Reproduce the records verbatim, beginning with the line containing "Task: Open user" and continuing through the line containing "Action: pos(242,694)", both included.

Rows of pointing data:
_ _ _ _

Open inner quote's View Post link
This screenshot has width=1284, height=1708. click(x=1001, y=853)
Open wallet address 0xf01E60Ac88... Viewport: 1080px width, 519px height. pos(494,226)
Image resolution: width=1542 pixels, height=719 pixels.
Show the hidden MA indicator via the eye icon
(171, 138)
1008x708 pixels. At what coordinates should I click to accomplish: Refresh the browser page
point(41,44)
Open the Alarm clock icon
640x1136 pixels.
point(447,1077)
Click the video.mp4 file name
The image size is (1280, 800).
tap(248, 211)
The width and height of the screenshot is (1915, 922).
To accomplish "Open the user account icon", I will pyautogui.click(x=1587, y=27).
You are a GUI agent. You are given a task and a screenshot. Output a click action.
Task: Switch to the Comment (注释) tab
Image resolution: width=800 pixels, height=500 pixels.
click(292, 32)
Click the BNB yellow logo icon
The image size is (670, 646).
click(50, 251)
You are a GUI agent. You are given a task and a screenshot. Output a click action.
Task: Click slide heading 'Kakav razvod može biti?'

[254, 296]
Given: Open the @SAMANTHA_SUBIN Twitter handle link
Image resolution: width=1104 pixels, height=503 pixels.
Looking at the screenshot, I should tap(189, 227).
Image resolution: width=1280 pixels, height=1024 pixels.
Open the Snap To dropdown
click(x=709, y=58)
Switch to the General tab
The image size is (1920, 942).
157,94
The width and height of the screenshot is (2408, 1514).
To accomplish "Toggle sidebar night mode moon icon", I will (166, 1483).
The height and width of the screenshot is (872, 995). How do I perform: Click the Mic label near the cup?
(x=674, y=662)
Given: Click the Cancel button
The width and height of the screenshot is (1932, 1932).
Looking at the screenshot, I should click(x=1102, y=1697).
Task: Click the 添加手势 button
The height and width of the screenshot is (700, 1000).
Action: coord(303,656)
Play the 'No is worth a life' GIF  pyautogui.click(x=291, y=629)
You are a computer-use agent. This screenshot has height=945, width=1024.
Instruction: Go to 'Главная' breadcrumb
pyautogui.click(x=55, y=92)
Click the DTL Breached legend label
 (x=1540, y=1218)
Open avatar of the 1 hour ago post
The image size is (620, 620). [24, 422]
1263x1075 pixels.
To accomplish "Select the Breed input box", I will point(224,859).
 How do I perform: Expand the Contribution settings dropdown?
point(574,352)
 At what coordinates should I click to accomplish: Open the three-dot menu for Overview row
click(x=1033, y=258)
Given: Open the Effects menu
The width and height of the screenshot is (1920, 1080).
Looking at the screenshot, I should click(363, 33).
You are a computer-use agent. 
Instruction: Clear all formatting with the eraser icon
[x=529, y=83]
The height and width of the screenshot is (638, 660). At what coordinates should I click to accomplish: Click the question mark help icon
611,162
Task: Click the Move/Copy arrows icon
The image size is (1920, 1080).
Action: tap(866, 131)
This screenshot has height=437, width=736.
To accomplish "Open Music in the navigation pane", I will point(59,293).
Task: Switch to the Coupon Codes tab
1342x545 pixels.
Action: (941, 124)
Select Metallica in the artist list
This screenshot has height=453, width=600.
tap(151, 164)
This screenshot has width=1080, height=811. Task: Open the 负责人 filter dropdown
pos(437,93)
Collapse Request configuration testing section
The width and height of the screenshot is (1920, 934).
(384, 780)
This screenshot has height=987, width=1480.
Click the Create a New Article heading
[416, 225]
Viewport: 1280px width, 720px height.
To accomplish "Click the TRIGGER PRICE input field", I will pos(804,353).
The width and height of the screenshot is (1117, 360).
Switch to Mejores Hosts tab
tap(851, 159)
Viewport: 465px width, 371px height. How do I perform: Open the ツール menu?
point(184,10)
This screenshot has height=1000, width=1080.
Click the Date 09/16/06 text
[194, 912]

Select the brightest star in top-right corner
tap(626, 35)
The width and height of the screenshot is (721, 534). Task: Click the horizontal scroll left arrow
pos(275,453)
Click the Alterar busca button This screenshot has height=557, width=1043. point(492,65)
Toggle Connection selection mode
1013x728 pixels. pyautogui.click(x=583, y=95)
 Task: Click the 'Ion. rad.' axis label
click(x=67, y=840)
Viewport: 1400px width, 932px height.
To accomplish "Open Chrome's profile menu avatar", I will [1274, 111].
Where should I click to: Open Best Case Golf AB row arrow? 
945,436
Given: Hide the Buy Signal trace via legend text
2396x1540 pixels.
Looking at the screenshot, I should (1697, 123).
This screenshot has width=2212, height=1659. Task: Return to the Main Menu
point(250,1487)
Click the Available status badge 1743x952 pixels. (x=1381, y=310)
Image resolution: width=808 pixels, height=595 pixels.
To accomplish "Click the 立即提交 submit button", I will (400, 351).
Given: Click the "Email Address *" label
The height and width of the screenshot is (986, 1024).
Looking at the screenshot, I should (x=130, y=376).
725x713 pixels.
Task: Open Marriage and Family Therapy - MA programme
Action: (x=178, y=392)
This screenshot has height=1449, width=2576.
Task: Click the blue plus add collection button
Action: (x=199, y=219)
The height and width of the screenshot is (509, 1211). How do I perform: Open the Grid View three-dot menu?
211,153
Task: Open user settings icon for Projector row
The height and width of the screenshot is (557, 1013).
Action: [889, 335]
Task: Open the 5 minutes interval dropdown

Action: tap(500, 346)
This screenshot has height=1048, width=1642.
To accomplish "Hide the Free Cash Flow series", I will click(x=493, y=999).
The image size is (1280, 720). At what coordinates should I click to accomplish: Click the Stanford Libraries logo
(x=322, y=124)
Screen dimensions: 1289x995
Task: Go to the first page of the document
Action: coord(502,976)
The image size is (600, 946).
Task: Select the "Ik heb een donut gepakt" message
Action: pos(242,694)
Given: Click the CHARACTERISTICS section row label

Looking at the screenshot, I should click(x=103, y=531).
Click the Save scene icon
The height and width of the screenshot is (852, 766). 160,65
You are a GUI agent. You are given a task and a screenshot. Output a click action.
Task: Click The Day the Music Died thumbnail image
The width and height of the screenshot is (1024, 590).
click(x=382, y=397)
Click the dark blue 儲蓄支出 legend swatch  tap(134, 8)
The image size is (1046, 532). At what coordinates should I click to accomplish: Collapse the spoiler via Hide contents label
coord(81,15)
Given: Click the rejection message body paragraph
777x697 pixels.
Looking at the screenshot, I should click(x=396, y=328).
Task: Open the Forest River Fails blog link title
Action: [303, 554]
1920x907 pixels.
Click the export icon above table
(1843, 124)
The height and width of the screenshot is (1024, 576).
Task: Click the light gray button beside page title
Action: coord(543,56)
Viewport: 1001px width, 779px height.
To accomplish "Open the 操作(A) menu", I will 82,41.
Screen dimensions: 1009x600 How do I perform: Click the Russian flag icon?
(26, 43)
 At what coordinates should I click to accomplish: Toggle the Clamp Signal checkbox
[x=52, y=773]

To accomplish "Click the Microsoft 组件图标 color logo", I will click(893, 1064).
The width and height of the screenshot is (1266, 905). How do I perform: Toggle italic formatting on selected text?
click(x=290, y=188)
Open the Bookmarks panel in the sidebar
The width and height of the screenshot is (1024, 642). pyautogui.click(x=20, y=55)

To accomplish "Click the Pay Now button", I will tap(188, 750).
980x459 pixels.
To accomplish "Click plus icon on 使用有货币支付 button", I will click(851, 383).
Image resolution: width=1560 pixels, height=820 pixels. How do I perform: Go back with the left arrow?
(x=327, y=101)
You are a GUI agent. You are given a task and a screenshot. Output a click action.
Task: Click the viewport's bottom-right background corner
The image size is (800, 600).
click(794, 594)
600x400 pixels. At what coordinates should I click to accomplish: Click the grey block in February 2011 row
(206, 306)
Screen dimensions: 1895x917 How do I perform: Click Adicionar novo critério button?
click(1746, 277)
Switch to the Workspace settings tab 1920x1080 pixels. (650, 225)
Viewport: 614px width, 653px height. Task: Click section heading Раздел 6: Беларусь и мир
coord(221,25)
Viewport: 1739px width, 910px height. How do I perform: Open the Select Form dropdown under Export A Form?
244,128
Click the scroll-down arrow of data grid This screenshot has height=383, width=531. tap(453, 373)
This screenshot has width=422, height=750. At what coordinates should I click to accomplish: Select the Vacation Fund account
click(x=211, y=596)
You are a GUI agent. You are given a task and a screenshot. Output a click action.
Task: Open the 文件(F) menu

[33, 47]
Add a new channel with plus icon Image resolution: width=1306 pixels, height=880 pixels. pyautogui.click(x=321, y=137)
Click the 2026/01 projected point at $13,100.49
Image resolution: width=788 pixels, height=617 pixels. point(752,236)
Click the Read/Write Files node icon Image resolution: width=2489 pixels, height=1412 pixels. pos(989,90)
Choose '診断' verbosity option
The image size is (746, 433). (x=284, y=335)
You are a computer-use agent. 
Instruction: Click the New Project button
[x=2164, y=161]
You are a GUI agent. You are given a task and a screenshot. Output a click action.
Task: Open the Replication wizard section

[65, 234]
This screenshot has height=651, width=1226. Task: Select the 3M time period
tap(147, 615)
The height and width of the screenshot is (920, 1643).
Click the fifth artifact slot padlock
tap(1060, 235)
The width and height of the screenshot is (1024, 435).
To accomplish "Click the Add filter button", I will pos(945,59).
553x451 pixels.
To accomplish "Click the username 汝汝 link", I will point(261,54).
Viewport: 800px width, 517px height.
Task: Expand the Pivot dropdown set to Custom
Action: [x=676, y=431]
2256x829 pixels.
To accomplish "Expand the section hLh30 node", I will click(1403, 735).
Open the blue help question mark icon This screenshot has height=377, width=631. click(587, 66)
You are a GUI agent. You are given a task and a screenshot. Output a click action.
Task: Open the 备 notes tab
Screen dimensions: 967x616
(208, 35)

_ _ _ _

▶ _Exercise response_:
Task: Open user settings icon for Projector row
The height and width of the screenshot is (557, 1013).
Action: [889, 335]
Task: Open the 5 minutes interval dropdown

Action: tap(500, 346)
This screenshot has height=1048, width=1642.
To accomplish "Hide the Free Cash Flow series", I will click(x=493, y=999).
The image size is (1280, 720). At what coordinates should I click to accomplish: Click the Stanford Libraries logo
(x=322, y=124)
Screen dimensions: 1289x995
Task: Go to the first page of the document
Action: coord(502,976)
The image size is (600, 946).
Task: Select the "Ik heb een donut gepakt" message
Action: pos(242,694)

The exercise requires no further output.